Re: [RFC V2] mm: add the zero case to page[1].compound_nr in set_compound_order

From: Nico Pache
Date: Wed Dec 14 2022 - 20:07:07 EST


On Tue, Dec 13, 2022 at 11:38 PM Sidhartha Kumar
<sidhartha.kumar@xxxxxxxxxx> wrote:
>
> On 12/13/22 5:02 PM, Mike Kravetz wrote:
> > On 12/13/22 17:27, Nico Pache wrote:
> >> According to the document linked the following approach is even faster
> >> than the one I used due to CPU parallelization:
> >
> > I do not think we are very concerned with speed here. This routine is being
> > called in the creation of compound pages, and in the case of hugetlb the
> > tear down of gigantic pages. In general, creation and tear down of gigantic
> > pages happens infrequently. Usually only at system/application startup and
> > system/application shutdown.
> >
> Hi Nico,
>
> I wrote a bpftrace script to track the time spent in
> __prep_compound_gigantic_folio both with and without the branch in
> folio_set_order() and resulting histogram was the same for both
> versions. This is probably because the for loop through every base page
> has a much higher overhead than the singular call to folio_set_order().
> I am not sure what the performance difference for THP would be.

Hi Sidhartha,

Ok great! We may want to proactively implement a branchless version so
once/if THP comes around to utilizing this we won't see a regression.

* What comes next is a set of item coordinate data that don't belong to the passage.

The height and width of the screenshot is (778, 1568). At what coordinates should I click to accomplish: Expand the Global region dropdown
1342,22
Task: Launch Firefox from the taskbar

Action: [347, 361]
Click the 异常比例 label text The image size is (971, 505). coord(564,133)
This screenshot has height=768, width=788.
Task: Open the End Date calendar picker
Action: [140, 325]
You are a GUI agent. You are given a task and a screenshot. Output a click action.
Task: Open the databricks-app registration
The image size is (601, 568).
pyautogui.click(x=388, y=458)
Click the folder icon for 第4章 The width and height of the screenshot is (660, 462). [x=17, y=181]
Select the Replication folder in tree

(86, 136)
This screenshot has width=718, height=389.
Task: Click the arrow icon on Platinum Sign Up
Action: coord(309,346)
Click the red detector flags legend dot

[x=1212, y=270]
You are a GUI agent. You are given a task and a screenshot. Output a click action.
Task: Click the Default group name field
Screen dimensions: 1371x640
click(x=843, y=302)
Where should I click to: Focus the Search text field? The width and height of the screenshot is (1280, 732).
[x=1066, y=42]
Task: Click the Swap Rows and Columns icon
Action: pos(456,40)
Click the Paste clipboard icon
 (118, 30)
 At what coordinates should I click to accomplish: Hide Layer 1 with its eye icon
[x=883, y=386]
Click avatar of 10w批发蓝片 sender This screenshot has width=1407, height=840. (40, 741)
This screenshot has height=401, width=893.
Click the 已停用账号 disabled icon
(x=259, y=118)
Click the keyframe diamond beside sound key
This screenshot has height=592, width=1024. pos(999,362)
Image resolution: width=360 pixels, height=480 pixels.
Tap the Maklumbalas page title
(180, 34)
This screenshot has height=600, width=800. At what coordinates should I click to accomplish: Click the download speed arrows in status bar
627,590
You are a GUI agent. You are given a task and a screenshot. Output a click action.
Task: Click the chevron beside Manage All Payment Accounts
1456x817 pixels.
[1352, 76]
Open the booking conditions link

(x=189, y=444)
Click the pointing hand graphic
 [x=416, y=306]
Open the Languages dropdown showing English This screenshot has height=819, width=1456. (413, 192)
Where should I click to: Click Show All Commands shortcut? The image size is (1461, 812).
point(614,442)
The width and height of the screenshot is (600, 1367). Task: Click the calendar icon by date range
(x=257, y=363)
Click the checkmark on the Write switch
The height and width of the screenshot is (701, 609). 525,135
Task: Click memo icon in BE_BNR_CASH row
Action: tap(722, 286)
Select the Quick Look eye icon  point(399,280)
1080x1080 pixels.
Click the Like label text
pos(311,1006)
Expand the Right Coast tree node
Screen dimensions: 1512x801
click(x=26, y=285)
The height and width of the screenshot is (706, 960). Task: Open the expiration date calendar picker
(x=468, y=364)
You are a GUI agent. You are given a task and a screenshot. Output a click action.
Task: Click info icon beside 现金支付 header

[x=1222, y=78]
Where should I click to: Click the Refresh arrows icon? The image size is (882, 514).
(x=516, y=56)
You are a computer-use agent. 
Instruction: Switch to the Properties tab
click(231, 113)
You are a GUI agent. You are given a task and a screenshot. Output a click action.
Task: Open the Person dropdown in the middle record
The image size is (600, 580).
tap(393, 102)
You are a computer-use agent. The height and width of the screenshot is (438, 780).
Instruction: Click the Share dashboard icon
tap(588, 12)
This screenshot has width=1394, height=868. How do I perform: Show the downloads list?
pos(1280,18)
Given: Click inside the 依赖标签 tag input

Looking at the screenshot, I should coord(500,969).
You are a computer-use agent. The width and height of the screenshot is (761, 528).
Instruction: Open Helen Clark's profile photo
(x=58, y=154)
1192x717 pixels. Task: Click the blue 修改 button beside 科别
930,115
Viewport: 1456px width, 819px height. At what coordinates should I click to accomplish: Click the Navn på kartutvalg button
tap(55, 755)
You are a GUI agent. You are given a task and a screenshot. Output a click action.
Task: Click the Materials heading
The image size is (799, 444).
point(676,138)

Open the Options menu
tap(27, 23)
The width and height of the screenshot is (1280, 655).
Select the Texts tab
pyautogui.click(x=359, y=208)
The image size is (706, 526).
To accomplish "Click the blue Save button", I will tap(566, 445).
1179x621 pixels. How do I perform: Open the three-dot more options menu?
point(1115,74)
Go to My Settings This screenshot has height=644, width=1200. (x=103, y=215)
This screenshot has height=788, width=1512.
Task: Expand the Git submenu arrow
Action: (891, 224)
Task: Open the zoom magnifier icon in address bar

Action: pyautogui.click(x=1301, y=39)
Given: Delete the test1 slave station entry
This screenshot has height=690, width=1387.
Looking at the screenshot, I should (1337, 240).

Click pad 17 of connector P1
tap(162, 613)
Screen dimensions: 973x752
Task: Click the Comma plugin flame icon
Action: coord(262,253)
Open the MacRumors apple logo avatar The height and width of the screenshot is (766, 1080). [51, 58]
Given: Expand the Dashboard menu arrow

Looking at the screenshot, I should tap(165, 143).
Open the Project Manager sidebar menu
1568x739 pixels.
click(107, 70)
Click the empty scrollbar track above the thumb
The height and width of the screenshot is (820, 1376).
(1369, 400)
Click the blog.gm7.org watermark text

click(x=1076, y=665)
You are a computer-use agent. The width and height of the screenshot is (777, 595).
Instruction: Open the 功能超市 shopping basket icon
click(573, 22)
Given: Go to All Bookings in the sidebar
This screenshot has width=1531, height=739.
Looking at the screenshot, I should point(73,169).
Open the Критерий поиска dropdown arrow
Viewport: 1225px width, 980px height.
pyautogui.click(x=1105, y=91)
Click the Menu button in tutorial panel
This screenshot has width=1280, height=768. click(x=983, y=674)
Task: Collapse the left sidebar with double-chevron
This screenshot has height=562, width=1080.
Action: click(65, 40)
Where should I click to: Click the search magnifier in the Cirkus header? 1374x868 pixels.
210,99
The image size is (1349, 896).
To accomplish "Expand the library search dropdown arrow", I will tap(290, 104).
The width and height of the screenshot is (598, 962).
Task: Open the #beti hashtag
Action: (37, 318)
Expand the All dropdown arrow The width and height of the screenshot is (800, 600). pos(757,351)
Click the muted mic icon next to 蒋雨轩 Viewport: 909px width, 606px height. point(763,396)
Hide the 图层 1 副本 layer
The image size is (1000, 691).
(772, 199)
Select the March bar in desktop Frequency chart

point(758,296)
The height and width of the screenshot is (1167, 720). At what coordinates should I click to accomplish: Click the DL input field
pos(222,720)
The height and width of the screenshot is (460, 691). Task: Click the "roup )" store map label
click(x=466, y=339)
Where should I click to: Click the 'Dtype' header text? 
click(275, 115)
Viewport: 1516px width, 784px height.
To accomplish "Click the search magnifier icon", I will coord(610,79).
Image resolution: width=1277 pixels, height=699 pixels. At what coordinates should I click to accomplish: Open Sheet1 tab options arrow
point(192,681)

Furthermore, Waiman brought up a good point off the list:
This bitmath is needlessly complex and can be achieved with
page[1].compound_nr = (1U << order) & ~1U;

Tested:
order 0 output : 0
order 1 output : 2
order 2 output : 4
order 3 output : 8
order 4 output : 16
order 5 output : 32
order 6 output : 64
order 7 output : 128
order 8 output : 256
order 9 output : 512
order 10 output : 1024


> Below is the script.
> Thanks,
> Sidhartha Kumar

Thanks for the script!!
Cheers,
-- Nico

> k:__prep_compound_gigantic_folio
> {
> @prep_start[pid] = nsecs;
> }
>
> kr:__prep_compound_gigantic_folio
> {
> @prep_nsecs = hist((nsecs - @prep_start[pid]));
> delete(@prep_start[pid]);
> }